Green Day Is Big Winner of 2005 VMAs

The white carpet. The fashion challenge. The pimp makeover. The multiple outfits.

Even though the newly named Diddy (search) wasn't nominated for any awards and didn't rap one verse on stage, the hip-hop impresario dominated Sunday's MTV Video Music Awards (search) as host of the festivities.

Green Day (search) was the big winner, capturing seven of the eight awards they were nominated for — including video of the year, best rock video and the viewer's choice award. And before the awards began, MTV dodged two major disasters — Hurricane Katrina, which hit southern Florida on Thursday and killed several people, and the shooting of rap mogul Suge Knight (search) at a Kanye West (search) pre-awards party.

Fast Facts: 2005 MTV Video Music Award Winners

But it was Diddy who demanded the most attention, beginning with an entrance featuring a troupe of dancers, pyrotechnics and a cascading waterfall — a spectacle that rivaled the show's actual performances.

"The theme of tonight is, anything can happen," proclaimed Diddy during the first of many scene-stealing moments — handing what appeared to be a diamond-encrusted watch to a fan in the audience.

Other Diddy moments: "conducting" a string orchestra during a tribute to his protege, the late Notorious B.I.G.; a naked Diddy baby picture; and a dance-off with Omarion and a posse of strip-club dancers.

There were certainly other memorable Diddy-free moments, although no true shockers like the Britney-Madonna smooch.

MC Hammer recaptured some of his past glory while performing his '90s hit, "U Can't Touch This." Ludacris managed to turn his hedonistic "Pimpin' All Over the World" into a multicultural Mardi Gras-like extravaganza, complete with steel drummers, African dancers and, of course, around-the-way booty-shaking girls.

Speaking of booty, Eva Longoria of showed hers — and a lot more — with a skimpy one-piece pink bathing suit that featured a plunging neckline reminiscent of J.Lo back when she was dating a guy named Puff Daddy.

"Hey Diddy, you said anything goes, and I wasn't going to let a little hurricane prevent me from wearing my bathing suit!" said the "Desperate Housewives" star.

Not to be outdone, Paulina Rubio wore a skintight lace Dolce & Gabbana vintage gown that showed off her thong. She calmly eluded the reaching arm of co-presenter Lil Jon.

Kelly Clarkson, who closed the awards with a rocking performance of "Since U Been Gone," won two awards, for best female and pop video. Also winning two awards were Missy Elliott, the Gorillaz and Stefani.

The evening's most inexplicable moment may have come from R. Kelly, who remains a chart-topper while awaiting trial on child pornography charges.

On a bedroom set that looked like a scene from a way-off-Broadway play, Kelly deliberately lip-synced highlights of his five-part soap opera infidelity song, "Trapped In The Closet," then debuted a new chapter involving a cheating wife, a cheating husband and his boyfriend.

Some of the night's more decadent moments came during the pre-show arrivals. Lil Jon came by sea on what looked to be a three-story, pimp-my-yacht contraption. The prison-bound Lil' Kim arrived on the white carpet in a Rolls Royce Phantom, though she looked somewhat demure in her low-cut mauve dress — no pasties or dangling appendages this year from the diminutive rapper.

"I might show some leg," teased the star, who is due to start serving a year-and-a-day sentence in September on a perjury conviction. When MTV personality Sway delicately asked if she had anything to say to fans who "might not see you for a while," Lil Kim said: "You can write me letters."

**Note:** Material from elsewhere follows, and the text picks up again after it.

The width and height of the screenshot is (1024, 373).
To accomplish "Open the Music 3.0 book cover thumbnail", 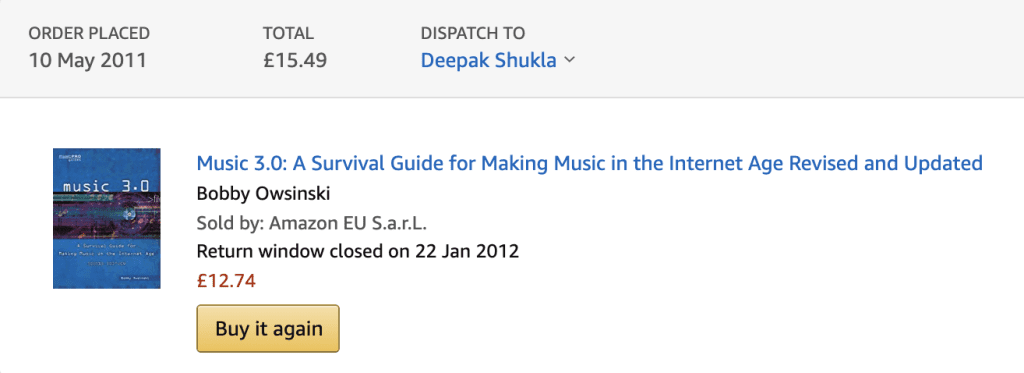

"Entourage" star Jeremy Piven couldn't help but tease Kim as they presented best rap video, which was won by Ludacris.

"You know, she's about to go to the big house, for lying," he said. "I'd like to place a call to the warden and upgrade your situation."

The much-hyped white carpet was one of one of the Diddy-designed elements of the show. Another was the "Diddy Fashion Challenge" — in which he vowed to give $50,000 each to the charities of the best dressed female and male at the event, won by Snoop and Stefani.

Diddy himself was out of the running, though you wouldn't know it — he made three wardrobe changes in the first half-hour alone.

Typically, the awards are more of an asterisk to a wild night than the main story. Green Day challenged that notion with their seven awards. They lost only one trophy, to Gwen Stefani, for best art direction.

Add in their stellar opening performance, wins by The Killers and Fall Out Boy, and a riveting performance by My Chemical Romance, and it seemed as if rock had finally outshone hip-hop and pop at the Video Music Awards after a few years in the background.

"It's great to know that rock music still has a place at MTV," said Green Day lead singer Billie Joe Armstrong.

But Pete Weintz of Fall Out Boy downplayed that angle.

"Whatever is going to happen is going to happen organically," he told The Associated Press backstage. "The return of rock doesn't mean anything else is going away."